## [Description of the task]
Please convert the data, from the first line up to and including the line with "point(597,13)", into a numbered list with one item per line and no blank lines. Leave the pictures out of your answer.

## [Input for this task]

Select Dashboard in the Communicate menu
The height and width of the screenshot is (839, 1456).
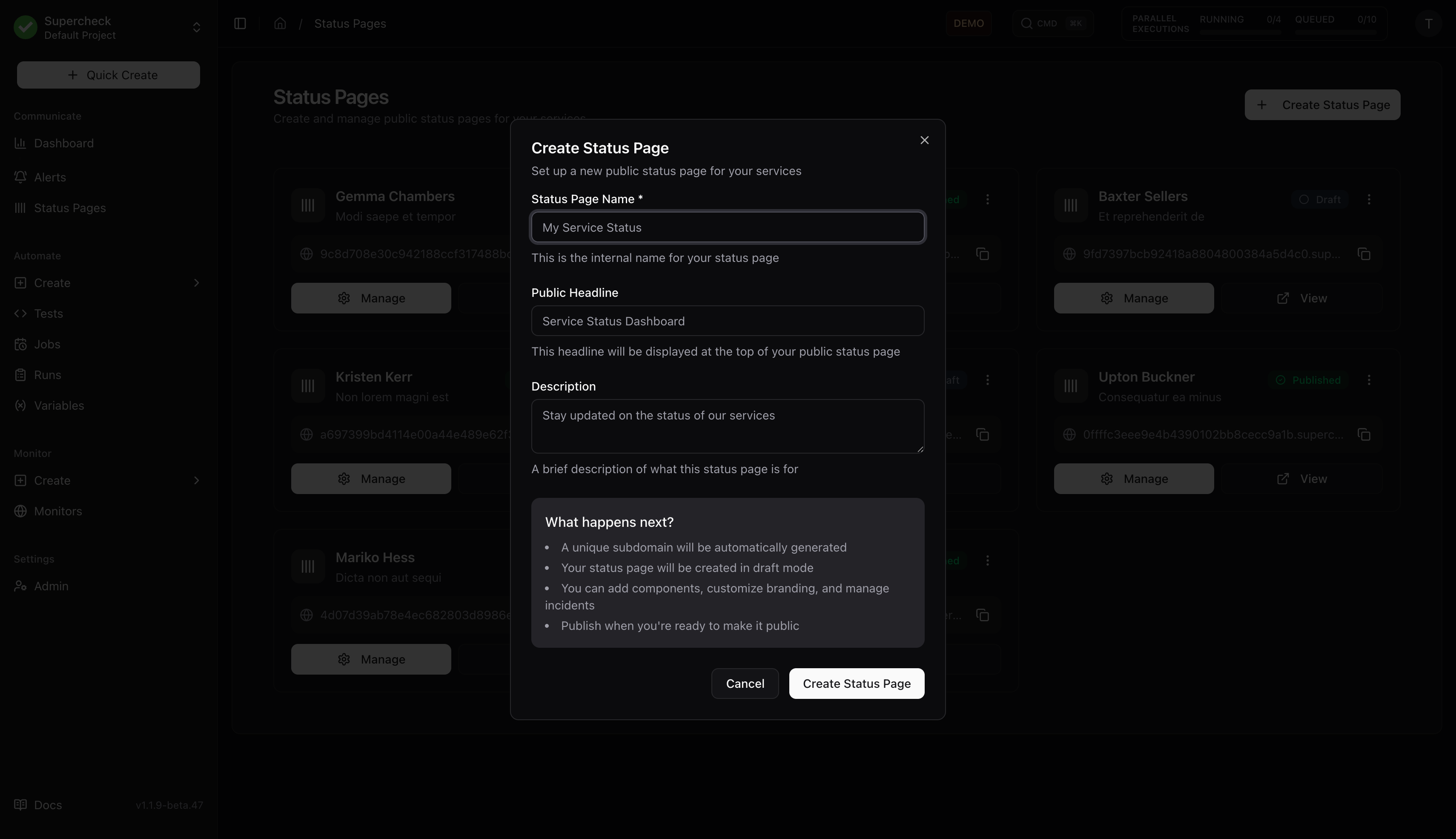pos(63,143)
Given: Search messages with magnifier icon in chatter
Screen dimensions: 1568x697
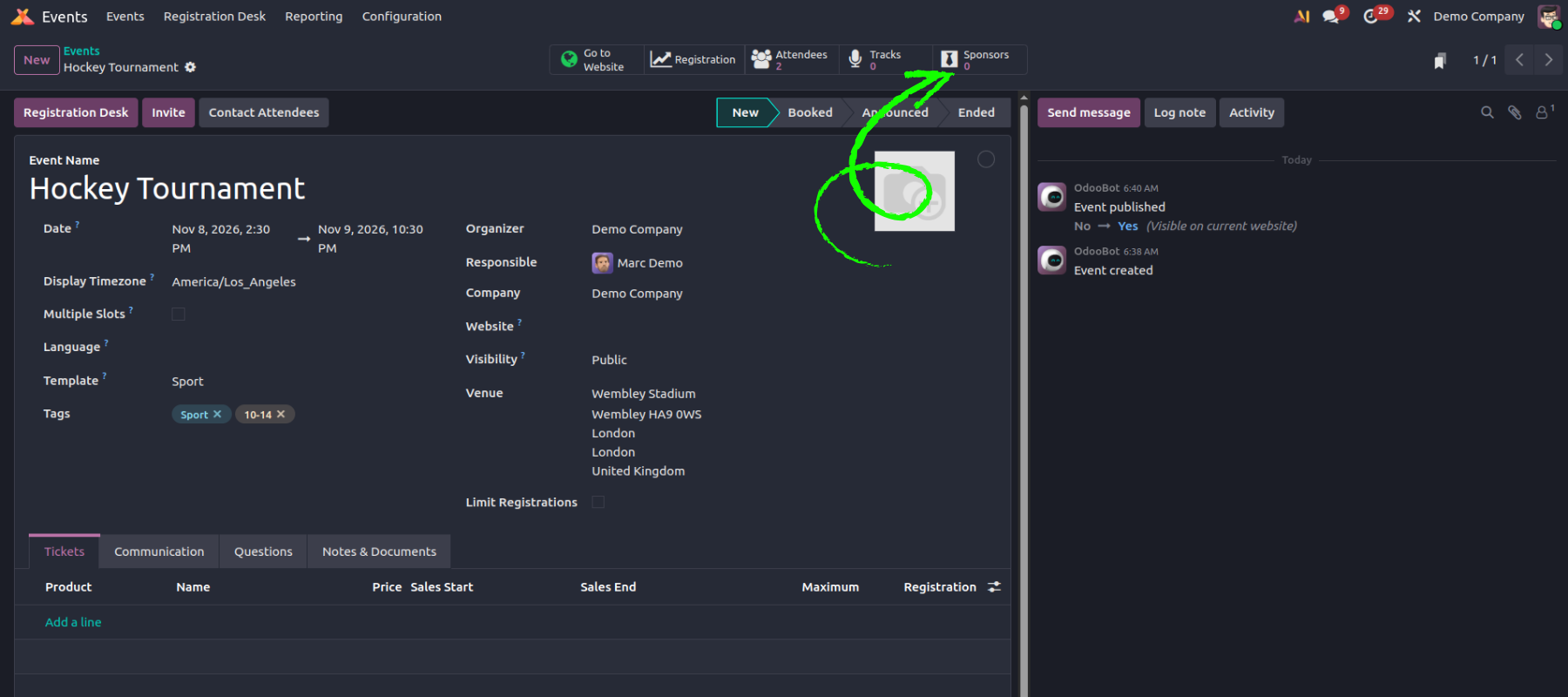Looking at the screenshot, I should pyautogui.click(x=1487, y=112).
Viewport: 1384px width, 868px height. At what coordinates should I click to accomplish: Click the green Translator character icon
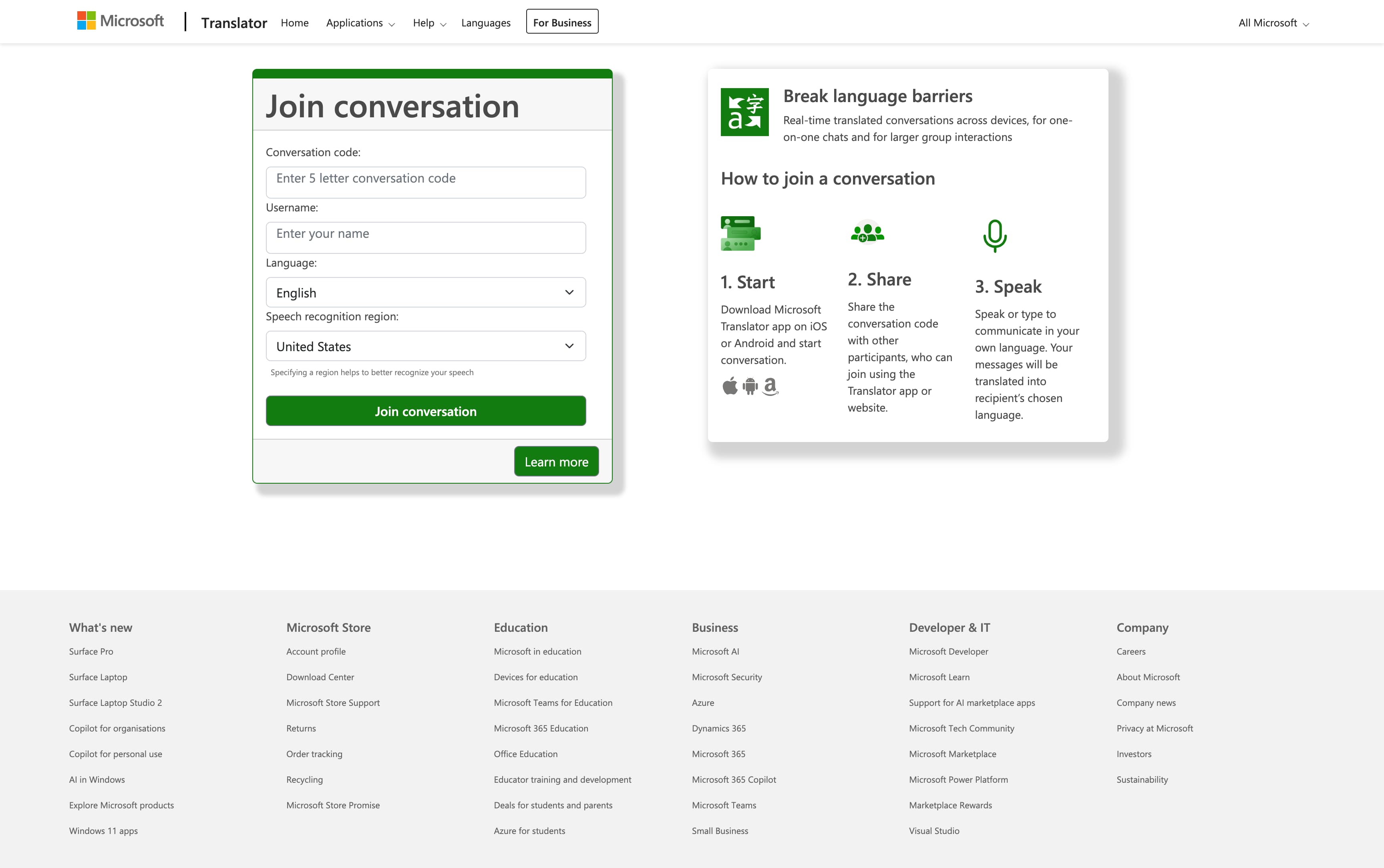[744, 113]
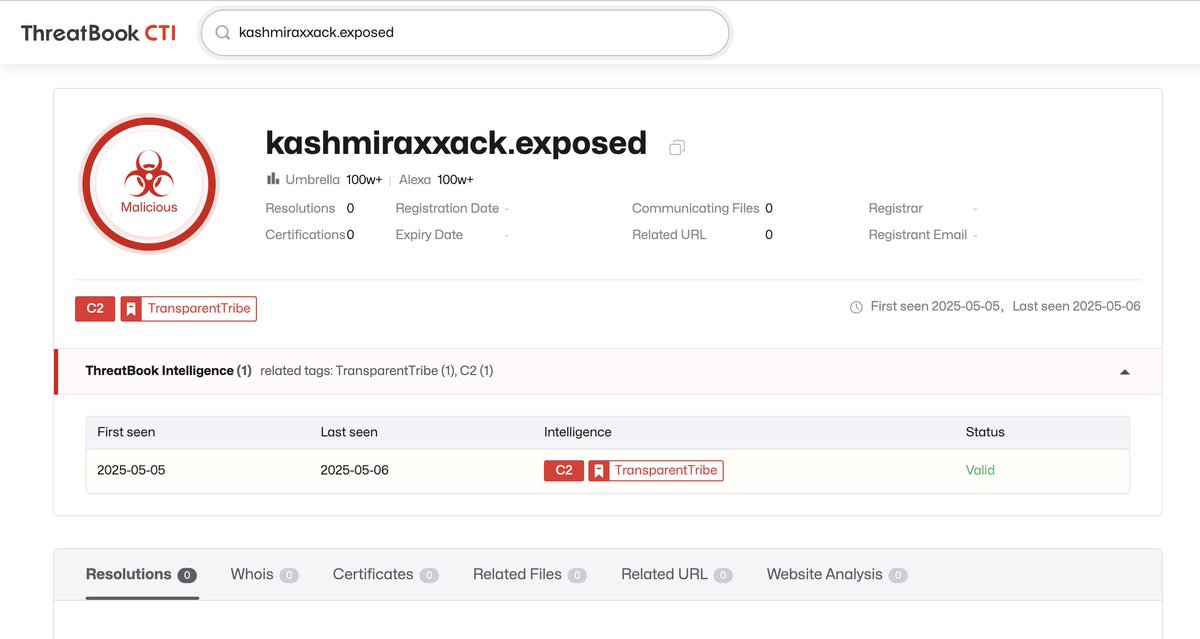Click the Umbrella ranking bar-chart icon
The image size is (1200, 639).
(274, 179)
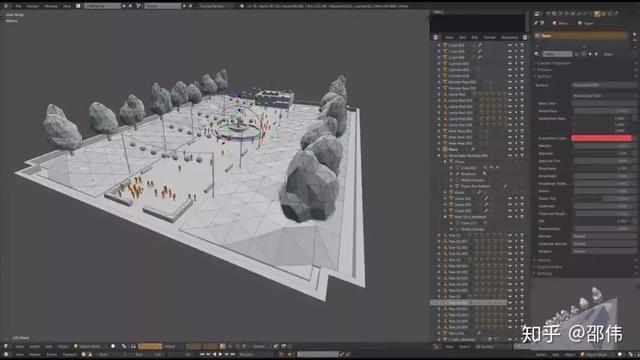Open the Material properties tab icon
The image size is (640, 360).
point(597,13)
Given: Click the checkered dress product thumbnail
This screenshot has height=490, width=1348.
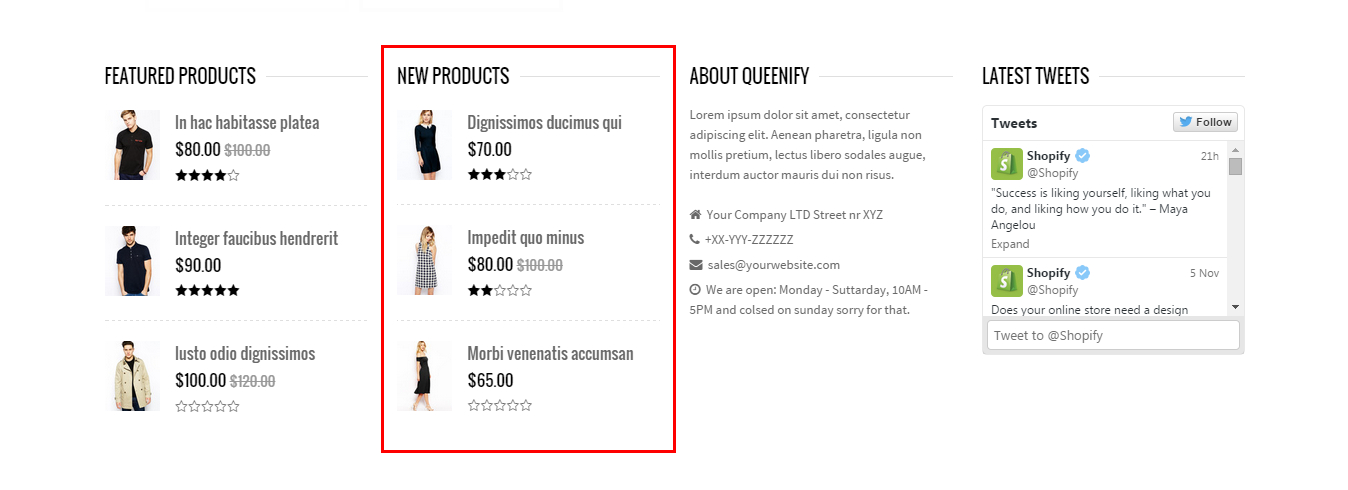Looking at the screenshot, I should coord(424,260).
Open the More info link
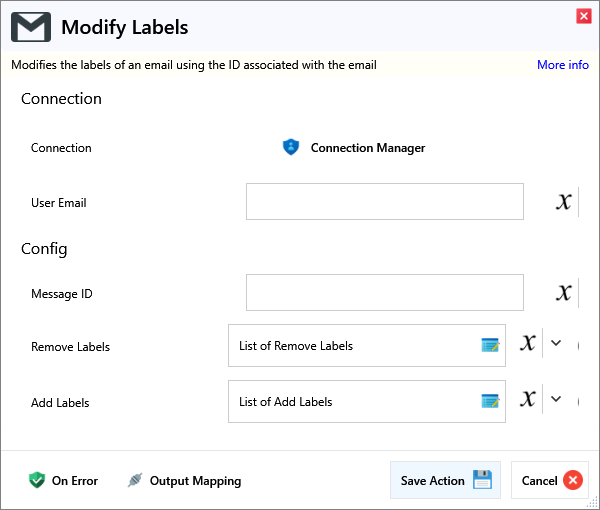The image size is (600, 510). coord(562,65)
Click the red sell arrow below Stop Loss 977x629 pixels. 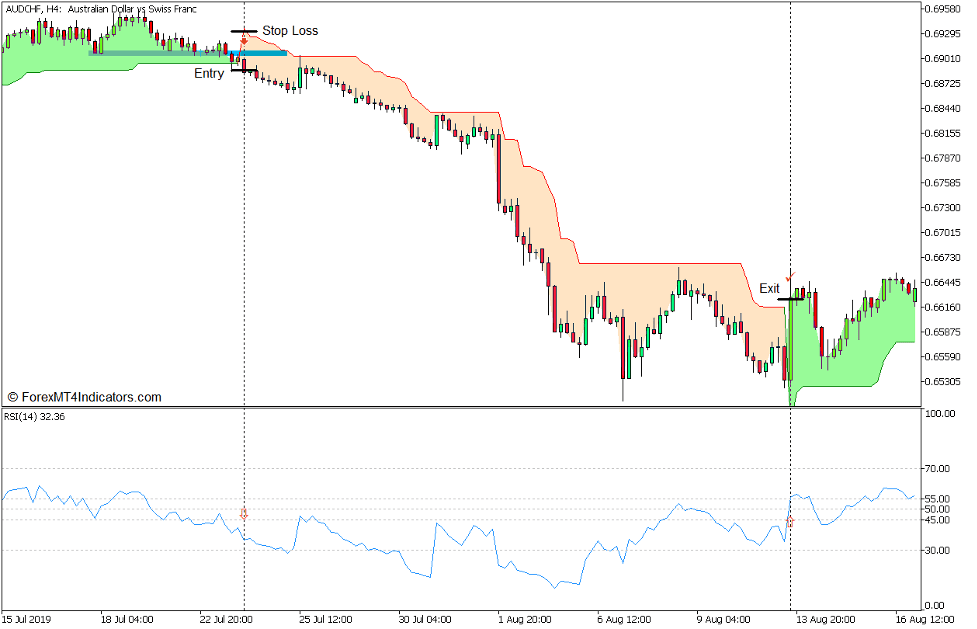pos(243,40)
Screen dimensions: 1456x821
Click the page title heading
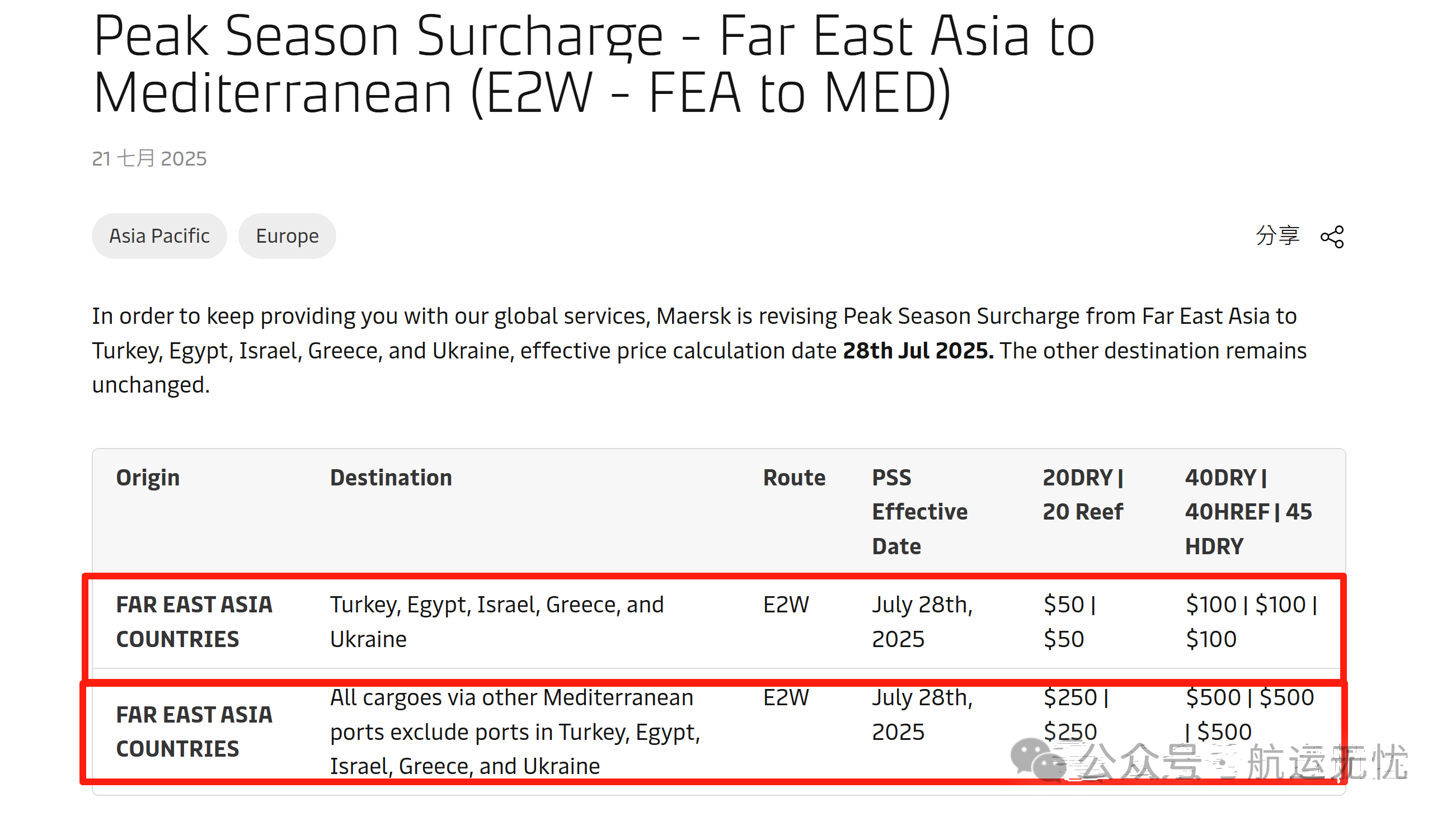(x=594, y=63)
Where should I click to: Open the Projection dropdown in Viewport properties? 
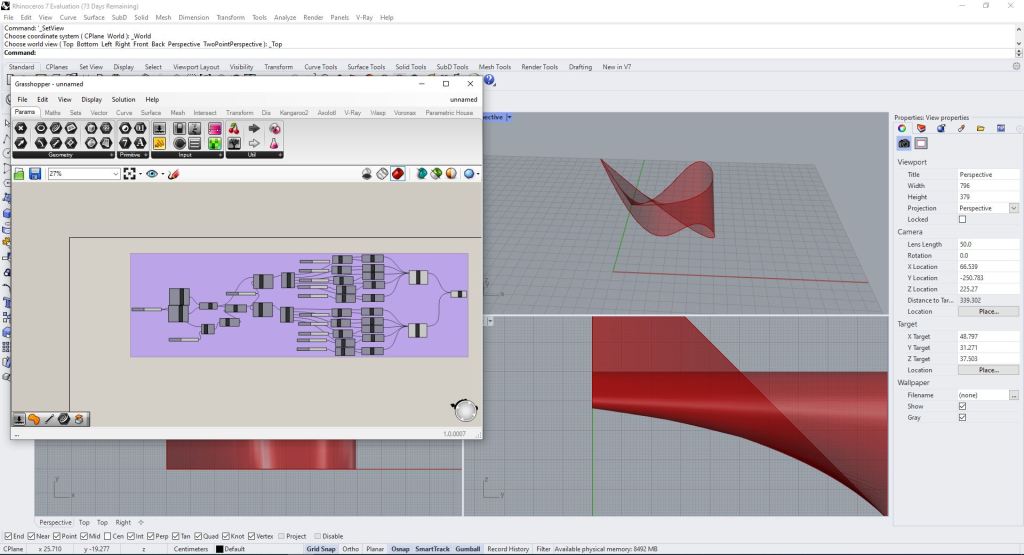pos(1013,208)
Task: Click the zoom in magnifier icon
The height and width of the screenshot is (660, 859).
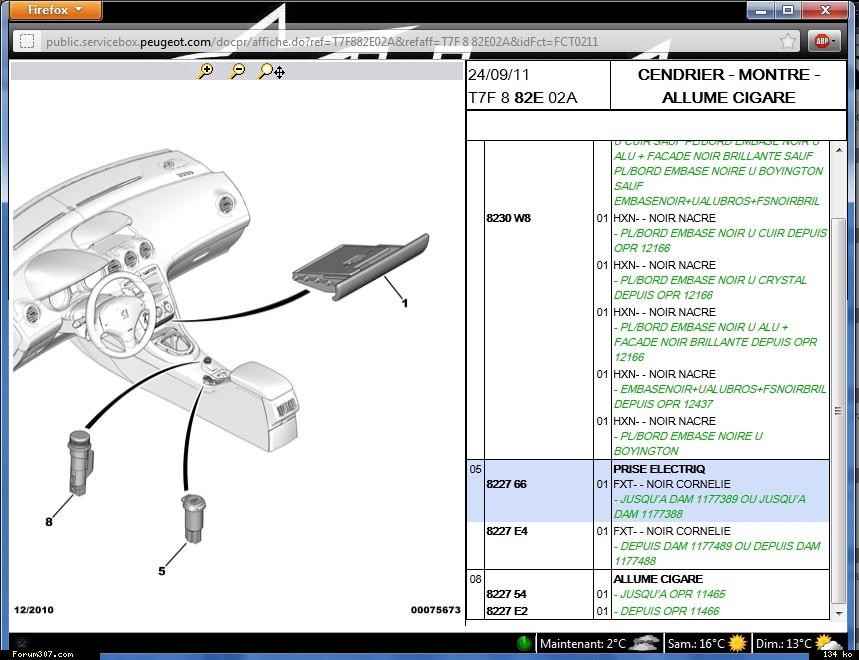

## [Answer for the task]
1. Select Dashboard in the Communicate menu
2. The height and width of the screenshot is (839, 1456).
3. pos(63,143)
4. Given: Search messages with magnifier icon in chatter
5. Screen dimensions: 1568x697
6. Looking at the screenshot, I should pyautogui.click(x=1487, y=112).
7. Viewport: 1384px width, 868px height. At what coordinates should I click to accomplish: Click the green Translator character icon
8. [744, 113]
9. Click the Umbrella ranking bar-chart icon
10. The image size is (1200, 639).
11. (274, 179)
12. Open the Material properties tab icon
13. The image size is (640, 360).
14. point(597,13)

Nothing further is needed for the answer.